Se terminaron los discursos de barricada y la contabilidad creativa sobre la soberanía energética. La formalización del ingreso del megaproyecto Argentina LNG al Régimen de Incentivo para Grandes Inversiones (RIGI) selló una cifra descomunal: USD 51.000 millones acumulados. La petrolera estatal YPF, comandada por Horacio Marín, cerró filas con la italiana Eni y la emiratí XRG —brazo financiero de ADNOC— para estructurar la mayor apuesta privada que se haya registrado en el país. La iniciativa transforma el gas no convencional de Neuquén en un negocio de exportación global.
El sacudón político y financiero ratifica la agenda aperturista encabezada por Javier Milei. Frente al escepticismo de los de siempre, el marco normativo ofreció la certidumbre cambiaria, aduanera y tributaria que los mercados exigían antes de firmar cualquier cheque. “La adhesión al RIGI es un paso fundamental para avanzar con un proyecto que abrirá una nueva etapa para la Argentina como exportador global de energía”, disparó Marín, rematando con una frase lapidaria hacia la vieja burocracia: “Sin RIGI hoy no hay LNG. Lo dije al principio y lo sigo diciendo. Era muy necesario ese cambio y esa apertura a los negocios”.
Para el vecino de a pie que camina las calles golpeadas del AMBA, la movida no es cháchara de escritorio ni humo mediático. Las proyecciones oficiales estiman divisas netas por USD 10.000 millones anuales durante dos décadas una vez que el sistema funcione a pleno. El armado financiero se cocina como el Project Finance más voluminoso de América Latina, estructurado en un 70% con crédito privado y un 30% de capital propio.
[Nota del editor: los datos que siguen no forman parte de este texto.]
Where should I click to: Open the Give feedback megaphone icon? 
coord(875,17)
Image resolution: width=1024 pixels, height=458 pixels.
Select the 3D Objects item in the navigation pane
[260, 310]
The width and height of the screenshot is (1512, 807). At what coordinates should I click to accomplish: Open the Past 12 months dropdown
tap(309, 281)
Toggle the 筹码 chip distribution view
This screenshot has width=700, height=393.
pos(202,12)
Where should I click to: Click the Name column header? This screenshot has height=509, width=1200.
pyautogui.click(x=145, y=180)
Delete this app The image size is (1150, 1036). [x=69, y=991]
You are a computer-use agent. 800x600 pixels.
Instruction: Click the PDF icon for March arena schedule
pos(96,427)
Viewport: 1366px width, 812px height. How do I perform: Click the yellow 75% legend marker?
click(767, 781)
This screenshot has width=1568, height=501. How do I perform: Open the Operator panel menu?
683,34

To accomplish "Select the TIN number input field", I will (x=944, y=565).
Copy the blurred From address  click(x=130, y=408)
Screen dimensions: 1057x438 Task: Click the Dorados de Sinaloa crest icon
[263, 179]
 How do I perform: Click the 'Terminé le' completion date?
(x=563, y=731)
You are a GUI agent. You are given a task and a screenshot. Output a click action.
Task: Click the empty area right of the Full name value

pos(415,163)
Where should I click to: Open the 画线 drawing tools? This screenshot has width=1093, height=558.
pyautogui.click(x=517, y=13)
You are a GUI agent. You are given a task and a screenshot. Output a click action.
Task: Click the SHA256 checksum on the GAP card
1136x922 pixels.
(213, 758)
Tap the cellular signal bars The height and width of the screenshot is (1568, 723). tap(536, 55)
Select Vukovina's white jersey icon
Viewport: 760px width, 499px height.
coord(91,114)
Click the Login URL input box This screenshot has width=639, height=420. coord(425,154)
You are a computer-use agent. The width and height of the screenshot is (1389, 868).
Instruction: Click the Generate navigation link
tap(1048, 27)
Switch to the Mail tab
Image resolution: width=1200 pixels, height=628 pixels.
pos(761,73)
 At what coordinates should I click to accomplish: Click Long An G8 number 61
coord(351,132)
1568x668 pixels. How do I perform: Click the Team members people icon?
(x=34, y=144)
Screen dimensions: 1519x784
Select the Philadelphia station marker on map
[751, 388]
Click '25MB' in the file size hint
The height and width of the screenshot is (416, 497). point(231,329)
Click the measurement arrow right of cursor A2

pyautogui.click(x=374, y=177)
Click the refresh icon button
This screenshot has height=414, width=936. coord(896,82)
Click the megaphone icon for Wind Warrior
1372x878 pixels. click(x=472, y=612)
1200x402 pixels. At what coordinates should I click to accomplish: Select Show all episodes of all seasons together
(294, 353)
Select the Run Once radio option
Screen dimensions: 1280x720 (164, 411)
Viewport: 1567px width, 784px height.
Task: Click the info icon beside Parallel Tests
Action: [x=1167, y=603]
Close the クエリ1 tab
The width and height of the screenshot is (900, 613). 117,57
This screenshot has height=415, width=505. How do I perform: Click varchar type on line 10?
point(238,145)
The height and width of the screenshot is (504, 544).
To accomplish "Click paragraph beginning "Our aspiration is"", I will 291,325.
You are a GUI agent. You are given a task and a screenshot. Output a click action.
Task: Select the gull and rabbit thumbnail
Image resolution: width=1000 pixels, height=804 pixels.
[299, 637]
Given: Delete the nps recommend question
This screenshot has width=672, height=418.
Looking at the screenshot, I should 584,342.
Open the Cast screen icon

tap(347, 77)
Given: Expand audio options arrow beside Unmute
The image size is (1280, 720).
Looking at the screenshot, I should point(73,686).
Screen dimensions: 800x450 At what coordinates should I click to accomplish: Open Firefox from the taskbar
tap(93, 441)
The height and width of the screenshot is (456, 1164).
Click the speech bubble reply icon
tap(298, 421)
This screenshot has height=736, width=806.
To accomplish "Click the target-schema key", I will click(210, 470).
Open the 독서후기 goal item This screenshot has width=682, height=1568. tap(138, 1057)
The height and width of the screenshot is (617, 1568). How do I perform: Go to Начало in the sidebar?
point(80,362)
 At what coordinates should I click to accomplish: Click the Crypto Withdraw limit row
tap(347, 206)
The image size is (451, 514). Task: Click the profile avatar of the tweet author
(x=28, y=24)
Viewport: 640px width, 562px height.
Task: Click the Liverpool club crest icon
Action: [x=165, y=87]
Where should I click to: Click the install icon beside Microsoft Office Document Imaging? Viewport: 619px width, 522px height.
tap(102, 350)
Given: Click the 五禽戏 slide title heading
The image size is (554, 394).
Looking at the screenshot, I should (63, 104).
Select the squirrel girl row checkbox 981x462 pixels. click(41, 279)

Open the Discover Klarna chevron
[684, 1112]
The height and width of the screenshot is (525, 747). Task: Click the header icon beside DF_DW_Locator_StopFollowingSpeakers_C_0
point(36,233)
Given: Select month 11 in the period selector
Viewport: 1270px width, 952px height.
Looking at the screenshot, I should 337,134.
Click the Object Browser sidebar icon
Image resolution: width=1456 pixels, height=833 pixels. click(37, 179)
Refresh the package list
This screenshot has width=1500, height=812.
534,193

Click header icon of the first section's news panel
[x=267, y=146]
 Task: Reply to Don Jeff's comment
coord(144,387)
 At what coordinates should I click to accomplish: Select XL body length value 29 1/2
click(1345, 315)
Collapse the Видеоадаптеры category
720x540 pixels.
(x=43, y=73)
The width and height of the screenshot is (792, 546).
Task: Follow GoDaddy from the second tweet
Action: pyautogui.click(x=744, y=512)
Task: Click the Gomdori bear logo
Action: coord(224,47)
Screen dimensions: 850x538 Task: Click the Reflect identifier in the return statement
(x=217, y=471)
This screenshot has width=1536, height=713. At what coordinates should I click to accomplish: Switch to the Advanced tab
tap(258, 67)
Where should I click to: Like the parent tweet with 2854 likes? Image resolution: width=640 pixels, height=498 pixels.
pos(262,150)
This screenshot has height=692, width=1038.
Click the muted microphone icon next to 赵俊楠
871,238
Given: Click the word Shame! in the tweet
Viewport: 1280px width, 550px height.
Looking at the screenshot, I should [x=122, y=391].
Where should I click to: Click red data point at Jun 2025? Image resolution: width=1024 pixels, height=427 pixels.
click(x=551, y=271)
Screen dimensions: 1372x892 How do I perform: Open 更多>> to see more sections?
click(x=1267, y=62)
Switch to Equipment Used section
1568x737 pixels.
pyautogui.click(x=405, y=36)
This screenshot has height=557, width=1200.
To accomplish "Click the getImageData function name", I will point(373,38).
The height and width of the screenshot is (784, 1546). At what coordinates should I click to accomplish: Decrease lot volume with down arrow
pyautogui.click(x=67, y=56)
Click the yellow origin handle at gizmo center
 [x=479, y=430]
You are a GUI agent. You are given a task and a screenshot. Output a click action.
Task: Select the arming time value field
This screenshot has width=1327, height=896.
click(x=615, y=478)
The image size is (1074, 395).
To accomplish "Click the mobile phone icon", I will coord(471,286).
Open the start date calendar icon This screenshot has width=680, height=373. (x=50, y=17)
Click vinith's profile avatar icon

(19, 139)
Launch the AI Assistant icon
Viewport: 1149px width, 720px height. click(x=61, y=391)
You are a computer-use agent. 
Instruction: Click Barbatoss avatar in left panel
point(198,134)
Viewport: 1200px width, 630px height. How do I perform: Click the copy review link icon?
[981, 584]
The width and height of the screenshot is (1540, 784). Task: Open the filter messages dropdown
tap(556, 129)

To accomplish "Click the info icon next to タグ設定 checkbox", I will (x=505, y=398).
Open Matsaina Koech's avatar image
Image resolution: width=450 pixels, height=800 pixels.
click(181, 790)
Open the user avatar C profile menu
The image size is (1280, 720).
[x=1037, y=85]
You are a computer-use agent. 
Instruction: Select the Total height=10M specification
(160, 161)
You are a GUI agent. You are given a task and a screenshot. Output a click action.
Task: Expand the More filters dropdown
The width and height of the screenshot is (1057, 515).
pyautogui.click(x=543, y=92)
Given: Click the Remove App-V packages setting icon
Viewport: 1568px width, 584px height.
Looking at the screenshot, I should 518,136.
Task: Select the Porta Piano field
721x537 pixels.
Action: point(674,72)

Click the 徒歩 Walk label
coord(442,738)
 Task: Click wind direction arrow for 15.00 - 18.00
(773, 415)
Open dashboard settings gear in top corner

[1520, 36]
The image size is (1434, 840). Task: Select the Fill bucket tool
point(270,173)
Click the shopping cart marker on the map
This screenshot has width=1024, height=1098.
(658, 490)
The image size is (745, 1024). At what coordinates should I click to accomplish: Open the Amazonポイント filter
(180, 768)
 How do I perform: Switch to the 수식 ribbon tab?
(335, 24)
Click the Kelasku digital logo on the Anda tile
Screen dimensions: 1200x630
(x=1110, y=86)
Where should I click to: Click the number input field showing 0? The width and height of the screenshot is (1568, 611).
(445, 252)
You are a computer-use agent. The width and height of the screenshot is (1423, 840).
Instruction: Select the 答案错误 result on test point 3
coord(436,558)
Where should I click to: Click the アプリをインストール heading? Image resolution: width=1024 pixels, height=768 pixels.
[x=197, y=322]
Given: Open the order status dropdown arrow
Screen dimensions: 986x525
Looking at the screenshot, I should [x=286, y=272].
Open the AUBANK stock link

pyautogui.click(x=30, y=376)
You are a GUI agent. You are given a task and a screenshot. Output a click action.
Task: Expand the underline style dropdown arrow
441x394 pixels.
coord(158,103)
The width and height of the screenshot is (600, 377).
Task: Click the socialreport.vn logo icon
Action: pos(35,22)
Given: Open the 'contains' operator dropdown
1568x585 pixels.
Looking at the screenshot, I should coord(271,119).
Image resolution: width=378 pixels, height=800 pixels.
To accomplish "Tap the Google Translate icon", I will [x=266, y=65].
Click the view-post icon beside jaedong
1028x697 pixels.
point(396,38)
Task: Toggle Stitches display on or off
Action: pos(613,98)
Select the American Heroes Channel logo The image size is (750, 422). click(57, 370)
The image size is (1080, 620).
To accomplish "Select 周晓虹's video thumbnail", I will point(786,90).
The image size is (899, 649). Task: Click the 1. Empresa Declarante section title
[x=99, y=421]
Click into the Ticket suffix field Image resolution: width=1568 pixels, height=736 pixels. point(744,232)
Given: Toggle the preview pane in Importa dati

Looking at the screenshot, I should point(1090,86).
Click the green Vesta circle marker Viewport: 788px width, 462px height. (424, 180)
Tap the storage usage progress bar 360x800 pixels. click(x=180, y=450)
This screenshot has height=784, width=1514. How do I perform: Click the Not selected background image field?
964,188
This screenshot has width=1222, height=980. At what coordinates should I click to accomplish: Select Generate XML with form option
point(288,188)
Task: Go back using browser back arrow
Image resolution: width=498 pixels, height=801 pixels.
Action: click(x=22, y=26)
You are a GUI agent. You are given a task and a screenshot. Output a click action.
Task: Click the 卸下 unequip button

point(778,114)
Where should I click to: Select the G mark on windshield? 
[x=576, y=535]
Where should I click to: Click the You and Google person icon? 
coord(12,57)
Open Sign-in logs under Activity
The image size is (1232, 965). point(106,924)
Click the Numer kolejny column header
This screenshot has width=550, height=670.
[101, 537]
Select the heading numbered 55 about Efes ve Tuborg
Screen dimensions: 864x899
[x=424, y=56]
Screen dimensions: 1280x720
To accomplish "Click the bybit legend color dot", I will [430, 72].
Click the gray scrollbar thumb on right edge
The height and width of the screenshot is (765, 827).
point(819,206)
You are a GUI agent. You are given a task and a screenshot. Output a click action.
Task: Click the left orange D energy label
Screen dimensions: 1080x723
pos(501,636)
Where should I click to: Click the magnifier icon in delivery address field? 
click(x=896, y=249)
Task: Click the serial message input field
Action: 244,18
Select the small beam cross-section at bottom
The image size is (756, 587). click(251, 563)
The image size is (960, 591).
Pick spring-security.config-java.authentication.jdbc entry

Bancos internacionales como JP Morgan y Santander lideran la arquitectura de una colocación donde 47 entidades financieras ofertaron 2,4 veces por encima de lo solicitado.
La ingeniería en el terreno de producción requirió ordenar primero el mapa del upstream mediante un estratégico canje de activos con Pluspetrol. Las áreas Meseta Buena Esperanza I y II, Aguada Villanueva Norte y Las Tacanas I y II quedaron repartidas entre YPF —con un 36%— y un 32% para cada socio extranjero, bajo el vehículo operativo UPCO ARLNG I S.A.U. La articulación entre capitales locales y globales destrabó bloques operativos paralizados durante años.
El diseño técnico contempla la construcción de un impresionante gasoducto de 527 kilómetros de extensión y 48 pulgadas de diámetro. La tubería conectará las entrañas del yacimiento neuquino con la terminal marítima de Sierra Grande, en la provincia de Río Negro, para evacuar hasta 100 millones de metros cúbicos diarios. El trazado incluirá poliductos para líquidos, plantas de separación y complejos de fraccionamiento industrial. Frente al litoral rionegrino del Golfo San Matías se instalarán dos licuefactores flotantes con capacidad inicial de 12 MTPA.
En la trastienda fabril se juega otra pulseada encarnizada por la compra de los caños. La corporación Tenaris, al mando del magnate Paolo Rocca, busca quedarse con los contratos de revestimiento metálico para tomarse revancha de la licitación perdida ante la firma india Welspun en el emprendimiento Southern Energy (SESA), impulsado por Pan American Energy. La proyección física demanda destinar USD 29.000 millones hacia el año 2031. De ese pozo, USD 24.000 millones absorberá la infraestructura pesada y USD 5.000 millones la perforación de pozos.
El impacto social alterará la fisonomía económica de la Patagonia Norte. Entre los años 2026 y 2030, las contrataciones absorberán un promedio de 20.000 obreros por año, registrando picos de 40.000 operarios en el punto máximo de despliegue. En régimen permanente se asegurarán 8.000 puestos laborales y un flujo directo de USD 15.000 millones reservado para la cadena de pymes proveedoras nacionales. El volumen operativo duplica en escala al buque licuador Hilli Episeyo que utiliza la competencia privada.
Claves del proyecto Argentina LNG
- Cifra histórica: Desembolso total acumulado de USD 51.000 millones al amparo de las garantías del RIGI.
- Consorcio tripartito: Alianza estratégica liderada por YPF junto a Eni (Italia) y XRG (Emiratos Árabes).
- Infraestructura récord: Gasoducto de 527 kilómetros desde Neuquén hasta la terminal rionegrina de Sierra Grande.
- Impacto en empleo: Generación de hasta 40.000 puestos directos e indirectos durante el pico de construcción.